2. Glycolysis: Aerobic and Anaerobic respiration

Where does glycolysis happen?

In the cytoplasm of cells.

What type of process is glycolysis?

Anaerobic.

1. What is gaining hydrogen/ electrons.

2. What is losing hydrogen/ electrons.

1. Reduction

2. Oxidation

What are the two stages of glycolysis?

1. Phosphorylation

2. Oxidation

What is the net gain of glycolysis?

2 ATP, 2 Reduced NAD, 2 pyruvate.

Describe the first stage of glycolysis: Phosphorylation - 4

• Glucose is phosphorylated using a phosphate from a molecule of ATP.

• This created 1 molecule of glucose phosphate and 1 molecule of ADP.

• ATP is then used to add another phosphate, forming hexose biphosphate.

• hexose biphosphate is then split into 2 molecules of triose phosphate.

Describe the second stage of glycolysis: Oxidation

• Triose phosphate is oxidised (loses hydrogen), forming 2 molecules of pyruvate.

• NAD collects the hydrogen ions, forming 2 reduced NAD.

• 4 ATP are produced, but 2 were used up in stage one, so there’s a net gain of 2 ATP.

Draw a diagram summing up glycolysis.

in book for now

Where does the two reduced NAD go to?

Oxidative phosphorylation

Where does the 2 pyruvate go and what is it used for?

Actively transported into the mitochondrial matrix for use in the link reaction.

Where does the 2 ATP go?

used for energy

What happens to the pyruvate produced in glycolysis during anaerobic respiration?

This is converted into ethanol (alcoholic fermentation) or lactate (lactate fermentation), using reduced NAD.

Where does alcoholic fermentation occur?

In plants and yeast

Write the 3 processes of alcoholic fermentation.
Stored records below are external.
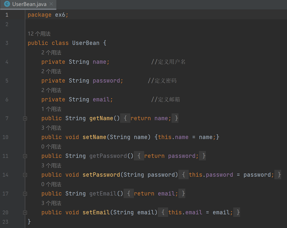Image resolution: width=287 pixels, height=228 pixels.
Task: Show the 1 usage hint above getName
Action: tap(51, 109)
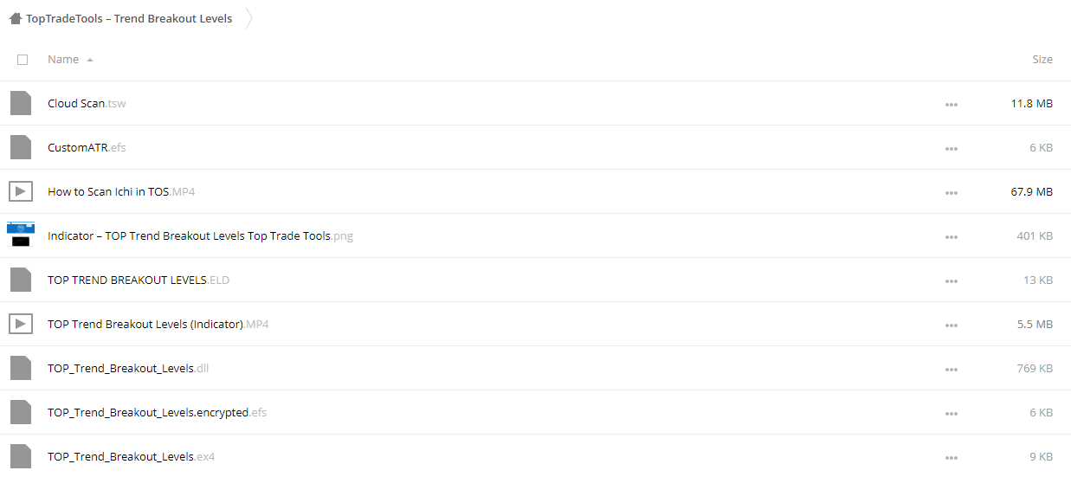
Task: Show more actions for the How to Scan Ichi video
Action: pos(952,192)
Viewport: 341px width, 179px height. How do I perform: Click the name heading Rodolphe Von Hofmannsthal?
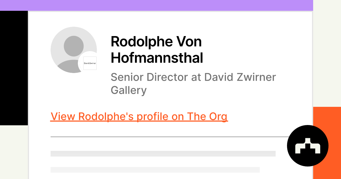tap(157, 50)

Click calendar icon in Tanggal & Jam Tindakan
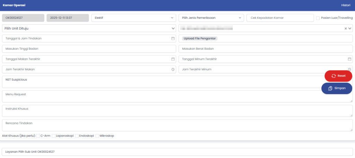pos(173,39)
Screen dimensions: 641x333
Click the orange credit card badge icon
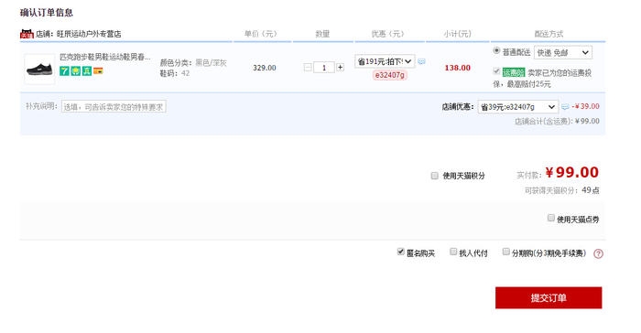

pyruvate → (release of CO2) → ethanal → (reduced NAD reduces the ethanal to release NAD) → ethanol.

Where does lactate fermentation occur?

Animal cells and some bacteria

Write the 2 processes of lactate fermentation.

pyruvate → (reduced NAD to NAD) → lactate (lactic acid)

How does anaerobic respiration work?

The production of lactate or ethanol regenerates oxidised NAD. This means glycolysis can continue even when there isn’t much oxygen around, so a small amount of ATP can still be produced to keep some biological processes going.